__EXTRACTED TEXT__.
Since my post-accident memory isn’t the best, I could only remember encouraging Bible phrases – not passages – as Dad’s situation developed. The first phrase was one I’d been praying over for most of the summer as it applied to witnessing for Christ in a secular society: “
We will speak the truth in love, growing more and more like Christ
” I was curious why God kept bringing this phrase to mind as I prayed for my Dad, so I looked up the original passage:

“Then, we will no longer be immature like children. We won’t be tossed and blown about by every wind of new teaching. We will not be influenced when people trick us with lies so clever they sound like the truth. Instead, we will speak the truth in love, growing more and more like Christ who is the head of his body, the church.” ~ Ephesians 4:14-15

Dad’s situation seemed detrimental to his ministry goals, and I thought it was even more unfair that my parents would experience their own health trial after they’d sacrificed so much for Ivan and me. But after reading Ephesians I realized I was buying into the “fairness” ideology that doesn’t account for God’s grace. I can’t always make sense of His  plans, but I have to trust that the God who sacrificed his Son for our sins – the epitome of an unfair bargain – sees our needs and will meet them perfectly.

__WORK INSTRUCTIONS__.
A: Which Bible reference does the reflection above give for the quoted passage?
B: In the reflection above, list each thing the quoted Ephesians passage says "we" will or will not do.

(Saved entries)
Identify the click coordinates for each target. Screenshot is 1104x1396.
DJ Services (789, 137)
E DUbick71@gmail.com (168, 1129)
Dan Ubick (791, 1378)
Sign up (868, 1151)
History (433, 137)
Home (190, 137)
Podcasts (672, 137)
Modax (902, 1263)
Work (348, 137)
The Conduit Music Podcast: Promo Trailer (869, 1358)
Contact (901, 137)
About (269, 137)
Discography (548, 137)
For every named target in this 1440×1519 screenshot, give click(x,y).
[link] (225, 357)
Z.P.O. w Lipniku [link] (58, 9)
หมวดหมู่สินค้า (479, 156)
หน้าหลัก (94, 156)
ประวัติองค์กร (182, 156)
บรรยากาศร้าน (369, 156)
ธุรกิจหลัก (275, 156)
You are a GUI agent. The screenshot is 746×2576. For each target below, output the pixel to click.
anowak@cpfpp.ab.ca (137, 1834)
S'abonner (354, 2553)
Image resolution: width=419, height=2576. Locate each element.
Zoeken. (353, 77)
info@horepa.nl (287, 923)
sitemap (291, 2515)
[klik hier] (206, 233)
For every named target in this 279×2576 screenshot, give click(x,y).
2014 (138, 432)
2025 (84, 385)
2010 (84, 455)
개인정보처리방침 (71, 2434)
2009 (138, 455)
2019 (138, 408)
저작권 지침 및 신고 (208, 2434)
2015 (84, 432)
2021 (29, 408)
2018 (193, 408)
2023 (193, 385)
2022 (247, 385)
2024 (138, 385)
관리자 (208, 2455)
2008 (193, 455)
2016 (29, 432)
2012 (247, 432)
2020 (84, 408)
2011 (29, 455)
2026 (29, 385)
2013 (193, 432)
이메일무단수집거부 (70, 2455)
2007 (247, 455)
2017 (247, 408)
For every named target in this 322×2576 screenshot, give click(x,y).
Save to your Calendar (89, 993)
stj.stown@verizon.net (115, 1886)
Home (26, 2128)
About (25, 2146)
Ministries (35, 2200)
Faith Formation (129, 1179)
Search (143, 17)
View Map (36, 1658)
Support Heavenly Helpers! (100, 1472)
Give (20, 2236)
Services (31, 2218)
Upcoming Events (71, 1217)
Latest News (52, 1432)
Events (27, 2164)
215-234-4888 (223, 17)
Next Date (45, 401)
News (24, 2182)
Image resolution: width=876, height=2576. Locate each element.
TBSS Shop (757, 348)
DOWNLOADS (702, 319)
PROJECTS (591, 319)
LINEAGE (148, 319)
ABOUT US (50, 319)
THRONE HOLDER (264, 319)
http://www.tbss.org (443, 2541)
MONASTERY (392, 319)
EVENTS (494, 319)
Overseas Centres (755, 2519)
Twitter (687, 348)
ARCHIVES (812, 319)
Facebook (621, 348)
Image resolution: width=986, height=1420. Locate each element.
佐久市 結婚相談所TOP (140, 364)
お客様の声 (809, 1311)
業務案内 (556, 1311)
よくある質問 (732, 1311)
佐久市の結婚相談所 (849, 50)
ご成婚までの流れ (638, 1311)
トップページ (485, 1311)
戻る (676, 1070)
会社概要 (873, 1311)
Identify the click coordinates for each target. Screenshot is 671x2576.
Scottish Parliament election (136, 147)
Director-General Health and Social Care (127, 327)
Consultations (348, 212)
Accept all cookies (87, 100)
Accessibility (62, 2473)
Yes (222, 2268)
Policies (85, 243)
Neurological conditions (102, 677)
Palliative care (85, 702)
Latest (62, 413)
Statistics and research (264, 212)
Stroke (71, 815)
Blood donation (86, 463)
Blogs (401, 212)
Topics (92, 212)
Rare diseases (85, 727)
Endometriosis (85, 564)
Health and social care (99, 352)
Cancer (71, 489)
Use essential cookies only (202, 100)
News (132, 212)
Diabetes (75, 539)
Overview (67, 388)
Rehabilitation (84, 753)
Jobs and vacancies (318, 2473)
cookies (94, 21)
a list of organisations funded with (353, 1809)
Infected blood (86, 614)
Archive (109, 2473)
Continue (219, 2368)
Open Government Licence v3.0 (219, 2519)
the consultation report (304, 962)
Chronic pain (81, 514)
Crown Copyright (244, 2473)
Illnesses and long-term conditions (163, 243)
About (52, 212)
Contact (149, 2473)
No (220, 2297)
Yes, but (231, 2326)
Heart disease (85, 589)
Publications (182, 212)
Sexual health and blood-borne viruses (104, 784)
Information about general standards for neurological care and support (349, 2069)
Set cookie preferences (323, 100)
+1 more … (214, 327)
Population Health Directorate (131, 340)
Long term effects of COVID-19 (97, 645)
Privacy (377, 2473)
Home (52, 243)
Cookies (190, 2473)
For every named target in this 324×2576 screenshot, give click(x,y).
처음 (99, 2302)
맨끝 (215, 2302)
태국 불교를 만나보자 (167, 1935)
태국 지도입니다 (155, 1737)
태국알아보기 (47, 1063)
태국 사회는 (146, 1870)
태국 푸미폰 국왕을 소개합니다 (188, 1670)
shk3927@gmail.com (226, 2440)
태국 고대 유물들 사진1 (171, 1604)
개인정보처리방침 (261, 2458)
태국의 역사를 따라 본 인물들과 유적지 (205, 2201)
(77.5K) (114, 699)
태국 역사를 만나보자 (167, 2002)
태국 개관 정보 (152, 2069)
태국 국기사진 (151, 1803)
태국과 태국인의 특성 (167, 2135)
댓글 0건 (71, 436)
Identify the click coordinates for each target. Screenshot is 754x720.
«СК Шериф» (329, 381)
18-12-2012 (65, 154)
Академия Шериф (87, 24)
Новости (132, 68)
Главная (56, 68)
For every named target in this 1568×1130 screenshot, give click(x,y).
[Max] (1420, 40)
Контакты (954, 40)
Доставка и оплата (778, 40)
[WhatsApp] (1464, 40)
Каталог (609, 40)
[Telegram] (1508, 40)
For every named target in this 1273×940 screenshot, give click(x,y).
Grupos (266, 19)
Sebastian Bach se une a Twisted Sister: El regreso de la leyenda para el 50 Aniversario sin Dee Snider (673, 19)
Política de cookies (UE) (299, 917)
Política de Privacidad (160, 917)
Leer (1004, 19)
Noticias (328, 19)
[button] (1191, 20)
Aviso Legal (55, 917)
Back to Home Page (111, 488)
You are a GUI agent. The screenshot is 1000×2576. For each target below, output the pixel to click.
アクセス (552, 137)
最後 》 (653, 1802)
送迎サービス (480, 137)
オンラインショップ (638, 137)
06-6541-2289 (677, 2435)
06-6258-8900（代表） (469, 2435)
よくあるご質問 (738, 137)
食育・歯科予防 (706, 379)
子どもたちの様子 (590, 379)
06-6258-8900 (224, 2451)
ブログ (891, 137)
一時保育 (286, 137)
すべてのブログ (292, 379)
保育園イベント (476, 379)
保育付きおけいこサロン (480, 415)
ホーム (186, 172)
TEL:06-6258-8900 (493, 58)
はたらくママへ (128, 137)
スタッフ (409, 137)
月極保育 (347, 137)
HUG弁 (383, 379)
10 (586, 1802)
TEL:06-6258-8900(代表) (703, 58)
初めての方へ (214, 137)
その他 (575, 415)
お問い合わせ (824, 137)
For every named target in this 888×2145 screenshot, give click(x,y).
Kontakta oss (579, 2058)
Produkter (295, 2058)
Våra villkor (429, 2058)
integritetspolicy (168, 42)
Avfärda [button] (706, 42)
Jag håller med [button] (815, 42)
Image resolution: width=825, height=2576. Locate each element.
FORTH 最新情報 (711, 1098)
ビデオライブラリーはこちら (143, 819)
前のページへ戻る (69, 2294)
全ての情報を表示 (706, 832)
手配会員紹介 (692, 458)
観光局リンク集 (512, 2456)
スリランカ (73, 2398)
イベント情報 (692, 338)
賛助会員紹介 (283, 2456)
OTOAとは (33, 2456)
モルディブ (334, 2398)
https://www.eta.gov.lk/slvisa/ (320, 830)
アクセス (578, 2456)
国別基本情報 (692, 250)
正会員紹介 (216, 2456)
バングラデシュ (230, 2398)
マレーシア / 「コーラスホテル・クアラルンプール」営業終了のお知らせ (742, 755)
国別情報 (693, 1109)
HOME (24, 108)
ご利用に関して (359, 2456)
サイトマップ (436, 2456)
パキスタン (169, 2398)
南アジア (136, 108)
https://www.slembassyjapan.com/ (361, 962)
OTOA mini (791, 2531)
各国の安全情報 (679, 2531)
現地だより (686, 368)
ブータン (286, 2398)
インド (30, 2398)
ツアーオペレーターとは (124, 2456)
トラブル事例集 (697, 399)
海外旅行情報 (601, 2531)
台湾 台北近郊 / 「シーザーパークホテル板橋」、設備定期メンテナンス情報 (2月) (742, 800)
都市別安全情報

__WRITTEN ANSWERS__.
A: Ephesians 4:14-15

B:
- We will no longer be immature like children.
- We won't be tossed and blown about by every wind of new teaching.
- We will not be influenced when people trick us with lies so clever they sound like the truth.
- We will speak the truth in love, growing more and more like Christ.